Work to be completed: Repeat only the lines from the one containing "Task: Toggle the Attachments paperclip panel" to the final line below, exactly as they read, and leave every picture out.

Saved entries:
● ● ● ●

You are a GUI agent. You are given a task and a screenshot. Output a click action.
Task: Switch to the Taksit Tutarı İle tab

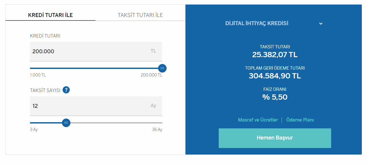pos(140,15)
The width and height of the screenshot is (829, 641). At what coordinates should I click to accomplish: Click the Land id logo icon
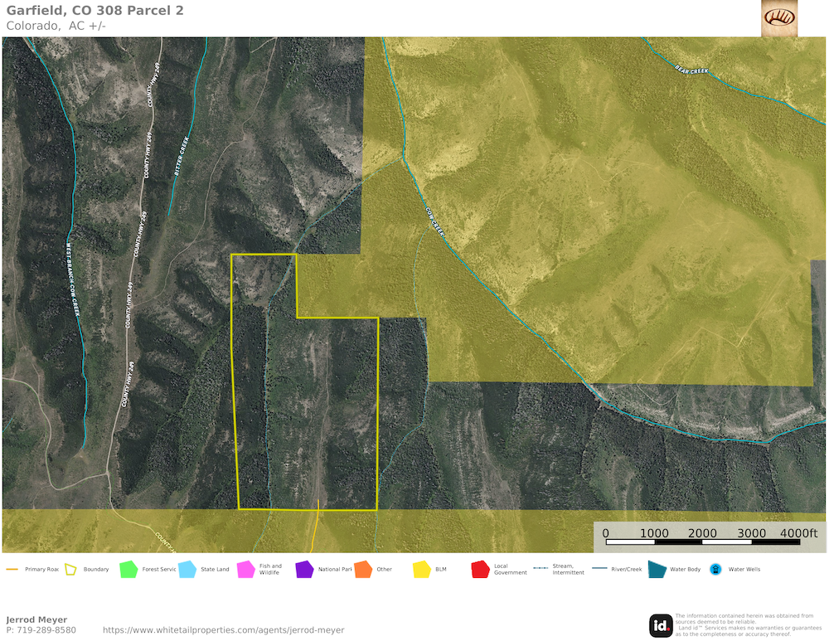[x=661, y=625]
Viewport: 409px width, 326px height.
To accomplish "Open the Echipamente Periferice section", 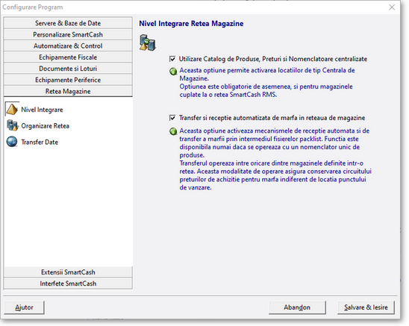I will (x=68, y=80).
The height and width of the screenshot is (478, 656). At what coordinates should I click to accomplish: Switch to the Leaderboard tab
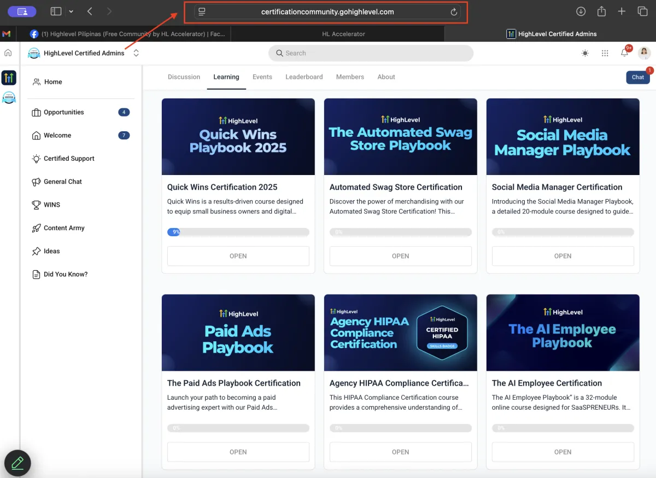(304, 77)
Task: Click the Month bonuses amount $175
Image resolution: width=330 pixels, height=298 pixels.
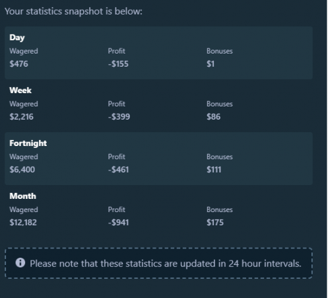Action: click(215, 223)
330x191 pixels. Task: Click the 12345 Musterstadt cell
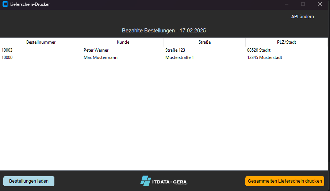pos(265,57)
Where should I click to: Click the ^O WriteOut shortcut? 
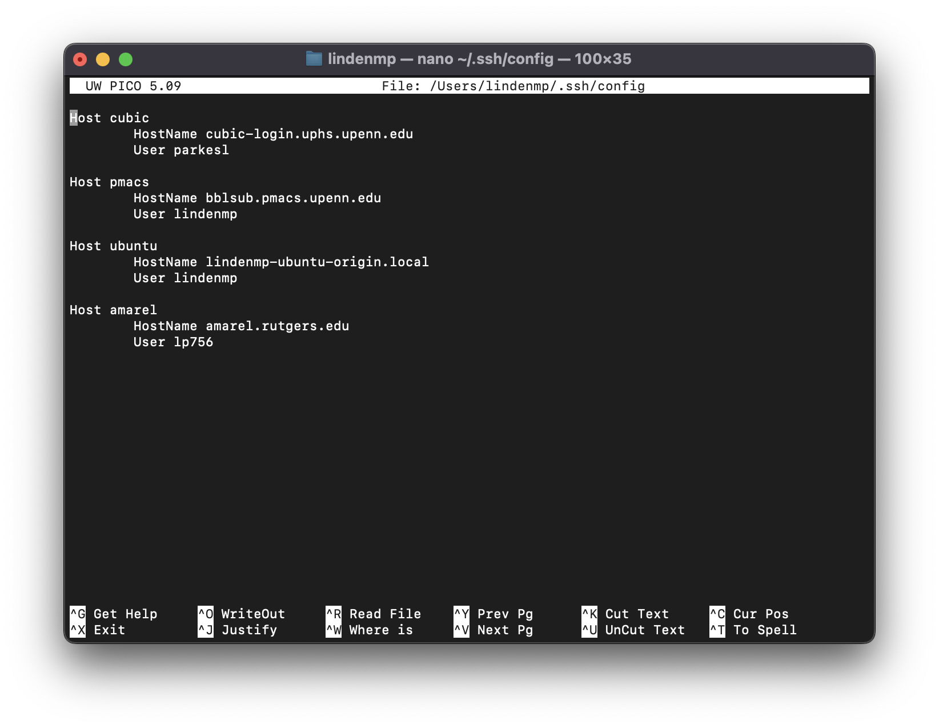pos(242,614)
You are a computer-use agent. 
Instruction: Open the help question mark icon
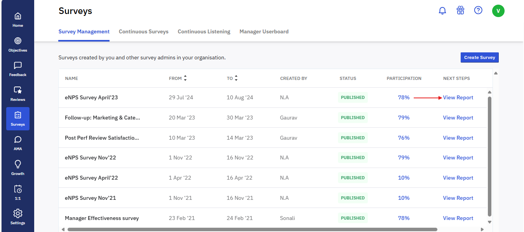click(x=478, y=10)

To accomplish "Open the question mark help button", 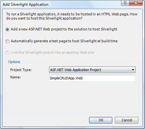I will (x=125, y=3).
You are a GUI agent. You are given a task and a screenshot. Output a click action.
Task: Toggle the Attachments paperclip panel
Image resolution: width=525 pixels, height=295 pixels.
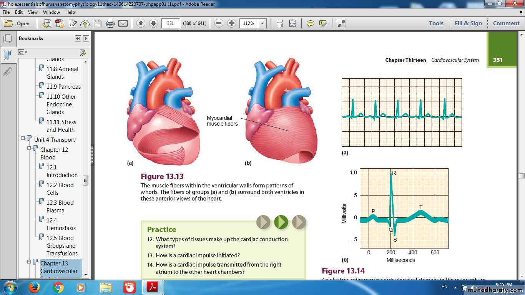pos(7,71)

● ● ● ●

Reply:
Task: Toggle the Attachments paperclip panel
Image resolution: width=525 pixels, height=295 pixels.
pos(7,71)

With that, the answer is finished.